- **DATA FOR THIS EXERCISE**:
☆ ☆ ☆ ☆ ☆
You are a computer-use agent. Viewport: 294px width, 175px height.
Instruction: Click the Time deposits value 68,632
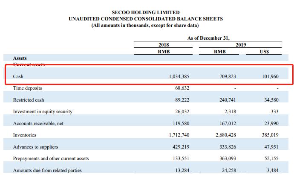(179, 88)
☆ ☆ ☆ ☆ ☆
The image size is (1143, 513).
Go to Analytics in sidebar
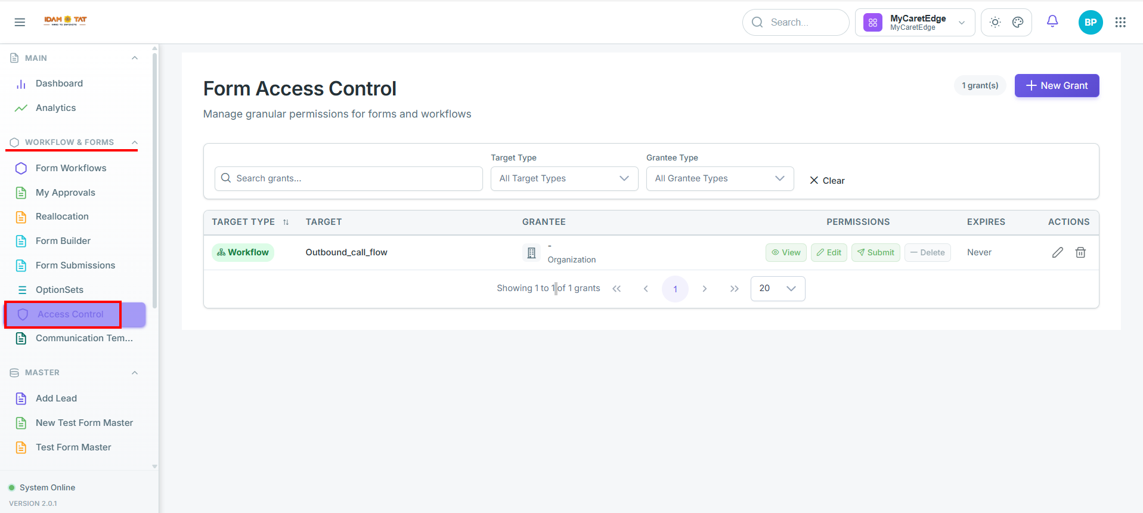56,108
☆ ☆ ☆ ☆ ☆
Copy out every line of the data above that contains the word "Time". The match is case-sensitive.

- **SOLUTION TO THIS PROBLEM**:
Instruction: Click the Time deposits value 68,632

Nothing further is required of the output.